◆ **Article**
--

L'élection, en République, avait quelque chose de sacré : pas le dialogue avec
le peuple que vit explicitement et plus encore dans son inconscient un candidat
porté par un mouvement de l'opinion, mais la sensation d'incarner question et
solution en sorte que l'élection était consécration et adoubement pour une
grande action. Maintenant, elle n'est
qu'un mode d'accès au pouvoir et elle oppose les Français entre eux, au lieu de
faire aussi profond que possible leur consensus.
Le
conservatisme tient lieu de ce consensus dont plus personne – par la plume, le
commentaire ou par la candidature – ne cherche la responsabilité.
La politique
extérieure en est un exemple actuel. Toute percée d'expression ou de thème qui
serait détonnante et pourrait faire « bouger les lignes » n'est pas
même traitée en iconoclaste, elle est jugée nulle pour incompétence de celui –
celle, jusqu'à présent – qui la tente. Comme les relations extérieures de la France semblent de peu
d'influence sur la vie quotidienne des Français, elles sont préférées pour ce
genre de dénonciation aux thèmes intérieurs qui – tous sans exception – sont
matière à applaudissements d'au moins une partie de l'électorat ; ils seraient
dangereux de critiquer trop vite. Il serait donc intelligent d'être gros et
simpliste sur les sujets d'économie ou de société, mais il importerait d'être
subtil, c'est-à-dire banal en politique étrangère. Ainsi est supposée une
adhésion du grand nombre à une norme qu'on tente d'approcher en la faisant
passer pour du bon sens. Une telle méthodologie empêche d'analyser l'état d'esprit général : il est supposé,
les campagnes de tous tentent de s'y conformer ou se développent en référence.
Tout le processus risque d'être à côté. L'exercice du pouvoir l'a été sous
Jacques Chirac, la campagne électorale le serait aussi, le risque est que
l'élection elle-même ne soit pas vraie. Légale, mais légitime ? Source de
légitimité ?

--

◆ **Données fournies**

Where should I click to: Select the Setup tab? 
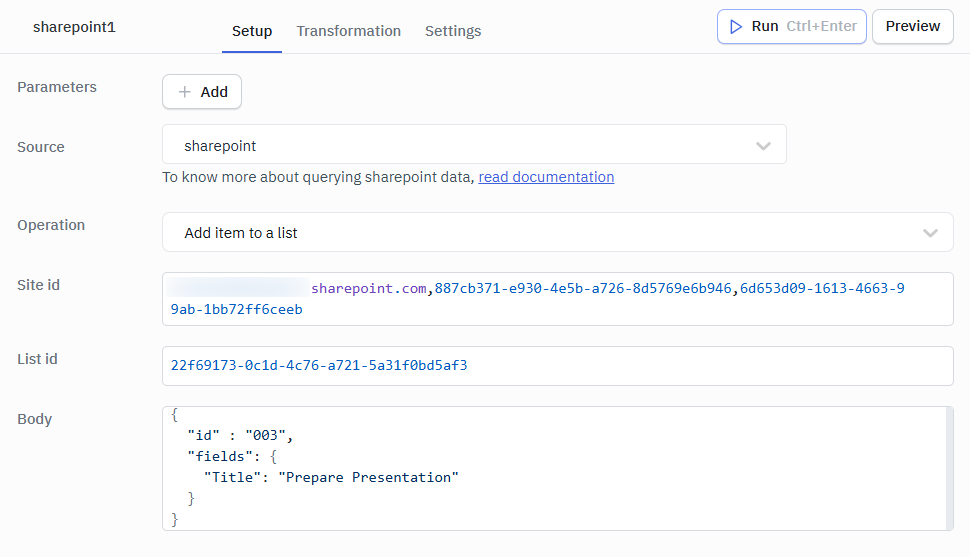point(252,31)
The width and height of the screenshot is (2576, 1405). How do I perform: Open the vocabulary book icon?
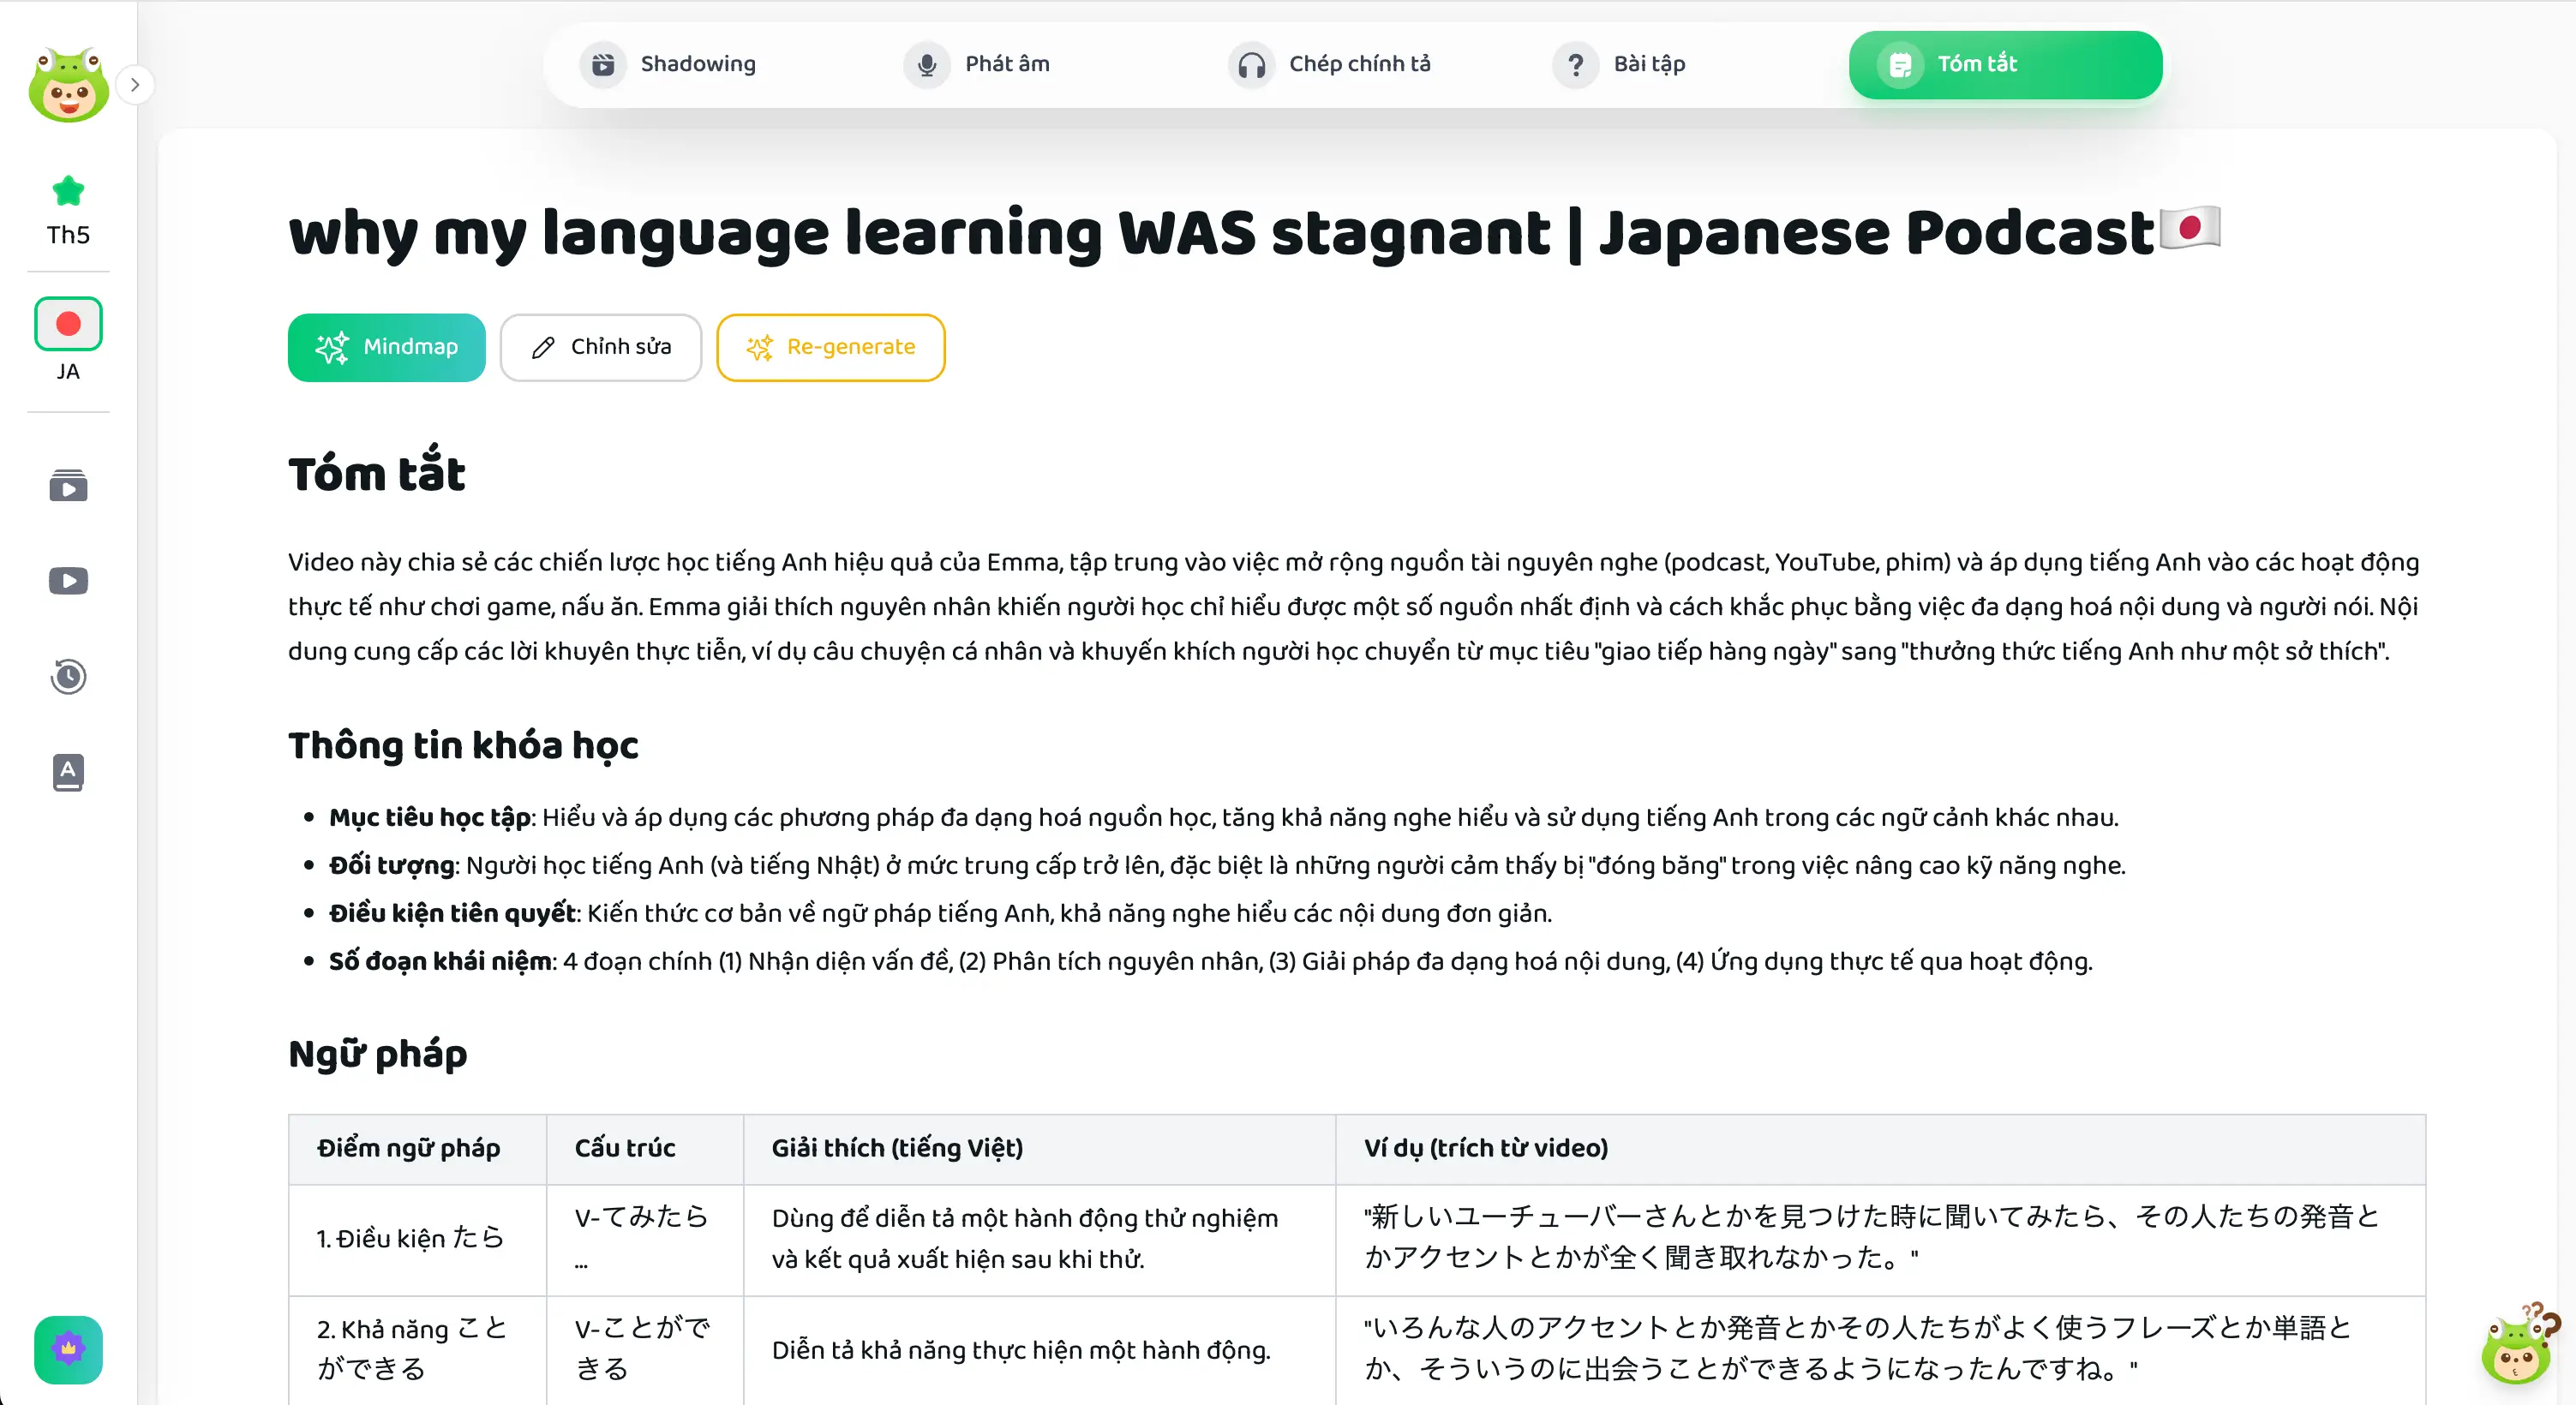[x=68, y=772]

--

◆ **Énoncé**
Répondez aux questions suivantes d'après l'article.
(a) Selon l'article, à quoi l'élection se réduit-elle désormais ?
(b) Qu'est-ce qui tient lieu du consensus des Français ?
(c) Sous quel président l'exercice du pouvoir a-t-il été « à côté » ?

◆ **Réponse**
(a) Elle n'est plus qu'un mode d'accès au pouvoir, et elle oppose les Français entre eux au lieu de faire aussi profond que possible leur consensus.
(b) Le conservatisme.
(c) Sous Jacques Chirac.